New exoplanets always make interesting news, but why are they important? It tests astronomers’ theories – and if they’re understanding the rules of planet formation. This world, Kepler-10c, doesn’t fit in with how scientists think planets form. It lies closer to its star than Mercury does to our Sun, so how could the evolving planet grab that much material? The leading theory of planet formation says that the process begins with a disk around a young star. That disk is 98–99 percent gas and just 1–2 percent solids. Small rocky conglomerates collect more solid material, which can interact gravitationally — meaning, collide and merge. The problem is that when you have objects the mass of multiple-Earths colliding, they don’t just stick together like putty. Instead, a lot of debris will fly out as they slam into one another. Astronomers have no idea how the dense rocky exoplanet could have formed.
Here are a few other discoveries described during the press conferences today:
- Solar astrophysicists using the NST watched as granules (convecting modules of high-temperature gas called plasma) evolved on the Sun’s surface. As these granules warp they power a surge of energy. You can read more about this discovery in the news release.
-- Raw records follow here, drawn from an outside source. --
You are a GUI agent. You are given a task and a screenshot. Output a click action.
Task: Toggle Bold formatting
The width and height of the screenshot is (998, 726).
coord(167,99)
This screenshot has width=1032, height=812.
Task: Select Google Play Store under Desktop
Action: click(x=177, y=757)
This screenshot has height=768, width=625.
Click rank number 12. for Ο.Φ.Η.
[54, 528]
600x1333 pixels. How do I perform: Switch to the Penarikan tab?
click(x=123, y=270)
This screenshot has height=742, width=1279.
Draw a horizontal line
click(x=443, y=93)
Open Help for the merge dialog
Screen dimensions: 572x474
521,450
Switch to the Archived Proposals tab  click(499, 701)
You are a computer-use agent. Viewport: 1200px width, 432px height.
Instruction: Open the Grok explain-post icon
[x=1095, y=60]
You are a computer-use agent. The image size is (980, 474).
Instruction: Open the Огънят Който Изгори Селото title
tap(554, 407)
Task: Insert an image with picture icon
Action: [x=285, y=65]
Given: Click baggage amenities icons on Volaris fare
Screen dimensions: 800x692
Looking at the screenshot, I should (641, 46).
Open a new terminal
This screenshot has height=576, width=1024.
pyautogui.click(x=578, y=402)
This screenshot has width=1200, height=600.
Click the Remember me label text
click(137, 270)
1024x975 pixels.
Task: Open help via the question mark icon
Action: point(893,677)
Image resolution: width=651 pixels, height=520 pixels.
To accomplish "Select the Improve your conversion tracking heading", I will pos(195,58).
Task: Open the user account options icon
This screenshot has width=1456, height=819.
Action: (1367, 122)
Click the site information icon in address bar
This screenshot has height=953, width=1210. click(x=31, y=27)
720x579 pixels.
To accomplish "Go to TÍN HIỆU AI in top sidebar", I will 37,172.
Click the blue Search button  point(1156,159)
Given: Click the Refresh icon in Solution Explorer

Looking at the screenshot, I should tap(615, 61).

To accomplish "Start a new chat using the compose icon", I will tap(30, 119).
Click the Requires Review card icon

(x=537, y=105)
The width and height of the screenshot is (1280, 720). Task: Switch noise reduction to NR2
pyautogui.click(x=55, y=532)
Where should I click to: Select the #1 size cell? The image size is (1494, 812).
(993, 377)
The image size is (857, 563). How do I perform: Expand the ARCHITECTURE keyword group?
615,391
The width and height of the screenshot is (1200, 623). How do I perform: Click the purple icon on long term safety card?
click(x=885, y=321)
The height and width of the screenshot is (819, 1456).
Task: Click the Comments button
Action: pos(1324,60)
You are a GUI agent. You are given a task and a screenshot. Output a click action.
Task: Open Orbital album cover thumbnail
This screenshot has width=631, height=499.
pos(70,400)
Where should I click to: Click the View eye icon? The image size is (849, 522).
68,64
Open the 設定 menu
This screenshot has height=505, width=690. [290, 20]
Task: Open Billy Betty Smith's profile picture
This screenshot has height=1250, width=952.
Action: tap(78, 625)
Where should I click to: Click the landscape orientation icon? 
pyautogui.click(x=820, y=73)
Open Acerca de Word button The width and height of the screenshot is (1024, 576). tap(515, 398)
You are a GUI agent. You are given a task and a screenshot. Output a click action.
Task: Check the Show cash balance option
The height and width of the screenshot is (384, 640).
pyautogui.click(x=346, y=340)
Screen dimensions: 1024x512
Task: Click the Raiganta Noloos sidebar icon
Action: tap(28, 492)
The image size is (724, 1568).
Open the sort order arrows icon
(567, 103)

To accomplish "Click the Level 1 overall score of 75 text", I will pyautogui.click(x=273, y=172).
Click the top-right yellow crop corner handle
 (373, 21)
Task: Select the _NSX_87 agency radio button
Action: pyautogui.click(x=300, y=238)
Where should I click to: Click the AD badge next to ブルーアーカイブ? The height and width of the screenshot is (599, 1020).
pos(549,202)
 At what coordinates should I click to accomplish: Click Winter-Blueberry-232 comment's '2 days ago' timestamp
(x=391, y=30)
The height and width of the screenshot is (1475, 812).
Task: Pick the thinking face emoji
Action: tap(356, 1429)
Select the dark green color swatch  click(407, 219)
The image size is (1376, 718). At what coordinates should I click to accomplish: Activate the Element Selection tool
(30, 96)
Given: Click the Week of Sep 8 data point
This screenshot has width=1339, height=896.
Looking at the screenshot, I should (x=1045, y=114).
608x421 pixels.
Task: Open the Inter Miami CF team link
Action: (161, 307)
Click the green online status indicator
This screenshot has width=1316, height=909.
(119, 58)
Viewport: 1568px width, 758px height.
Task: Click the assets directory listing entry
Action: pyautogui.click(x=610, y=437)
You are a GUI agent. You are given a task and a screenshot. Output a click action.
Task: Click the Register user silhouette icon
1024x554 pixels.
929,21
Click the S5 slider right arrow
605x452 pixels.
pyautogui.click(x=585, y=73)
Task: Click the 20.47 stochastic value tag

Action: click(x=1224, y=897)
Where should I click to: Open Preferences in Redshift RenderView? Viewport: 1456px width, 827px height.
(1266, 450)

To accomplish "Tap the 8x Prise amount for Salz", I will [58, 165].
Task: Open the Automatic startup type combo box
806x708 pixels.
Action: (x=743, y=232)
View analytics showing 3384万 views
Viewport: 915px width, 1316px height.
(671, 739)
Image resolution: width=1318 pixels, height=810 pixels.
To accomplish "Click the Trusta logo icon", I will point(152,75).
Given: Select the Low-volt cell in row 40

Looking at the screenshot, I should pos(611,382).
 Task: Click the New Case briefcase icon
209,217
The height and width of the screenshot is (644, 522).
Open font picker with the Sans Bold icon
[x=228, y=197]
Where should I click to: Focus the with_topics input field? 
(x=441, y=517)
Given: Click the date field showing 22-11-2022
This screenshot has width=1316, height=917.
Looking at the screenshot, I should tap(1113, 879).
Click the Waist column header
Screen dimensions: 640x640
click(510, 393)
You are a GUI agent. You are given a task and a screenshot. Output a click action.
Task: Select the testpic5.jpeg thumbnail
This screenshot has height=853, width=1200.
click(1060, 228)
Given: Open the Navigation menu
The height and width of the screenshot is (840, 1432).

- Astronomers found two planets orbiting an aging star that will be eaten by the star in the relativity near future: 129 million years and 155 million years. This was the first time astronomers found a system with two exoplanets that will be destroyed by their star.
- Exoplanets that lie in the habitable zones of their red dwarf parent stars may be so close in that the stars’ magnetic fields strip the worlds of their atmospheres. Without an atmosphere, a planet can’t host life.
This was just a taste of what’s going on at the AAS meeting in Boston this week. Tomorrow promises to be another exciting day.